**TAREFAS PROPOSTAS:**
1. De acordo com o texto, quantas pessoas passaram pela quermesse da igreja neste ano?
2. Passe para o inglês esta frase do texto: "O padre também destacou a tradição das quermesses da igreja."

**TEXTO:**
+++

Apesar de ser uma construção antiga, a comunidade rejeitou o tombamento histórico do prédio. No ano passado, o pároco recebeu um comunicado do Condephaat (Conselho de Defesa do Patrimônio Histórico, Arqueológico, Artístico e Turístico) que informava que um processo corria há seis anos e que a construção seria tombada. “Foi aí que toda a comunidade se mobilizou e fizeram um abaixo-assinado para que o conselho revisse essa decisão, já que a comunidade não se interessava pelo tombamento. Não precisamos nem protocolar e o próprio Condephaat optou pelo destombamento. Conseguimos mostrar que não era o nosso caso, porque nós não temos nada de histórico, nenhuma imagem, nenhum cálice daquela época e até mesmo os vitrais são de acrílico.”

O padre também destacou a tradição das quermesses da igreja. “Acredito que nossas festas são feitas há 40 anos. Neste ano passaram em torno de 18 mil pessoas em nossa quermesse em seis finais de semana.”

+++

Parte de um arquivo de dados:
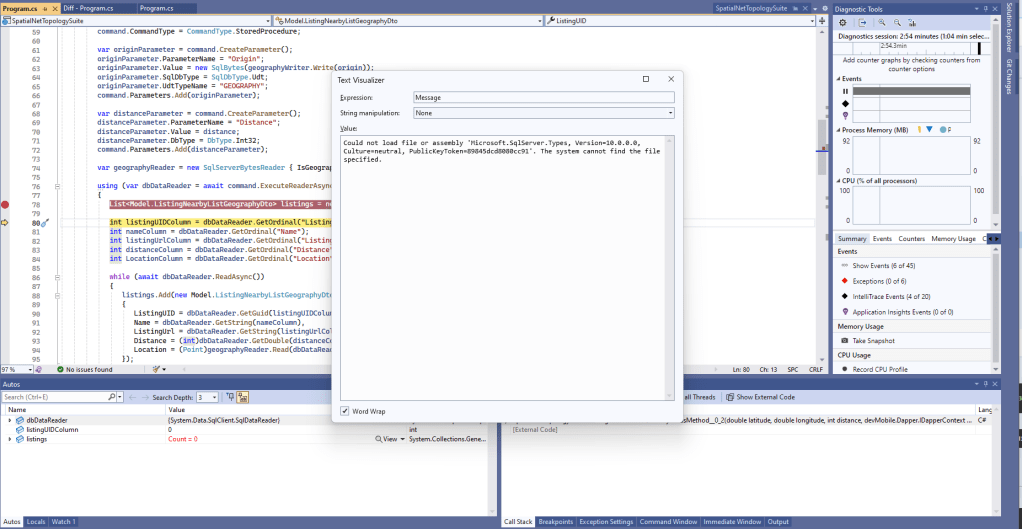The height and width of the screenshot is (529, 1022).
Task: Click the zoom in icon in Diagnostic Tools
Action: (880, 23)
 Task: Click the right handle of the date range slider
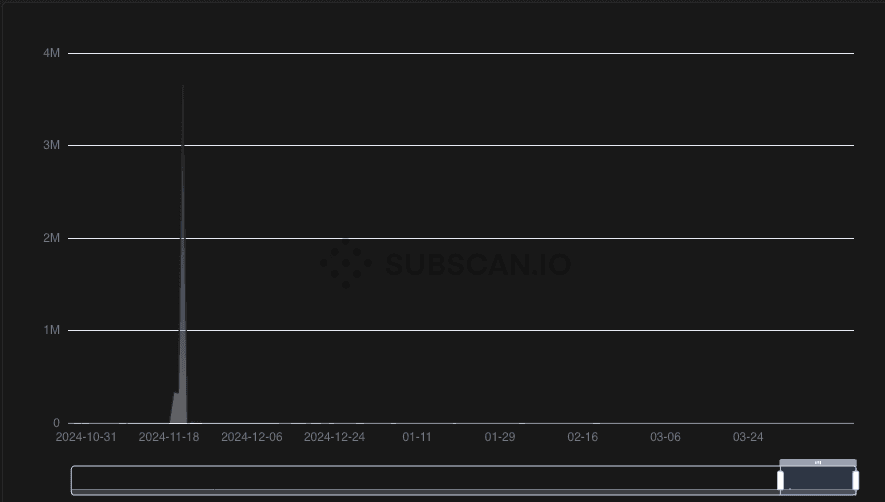(x=856, y=480)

+++

**RESPOSTAS ABAIXO:**
1. Cerca de 18 mil pessoas, ao longo de seis finais de semana.

2. The priest also highlighted the tradition of the church's fairs.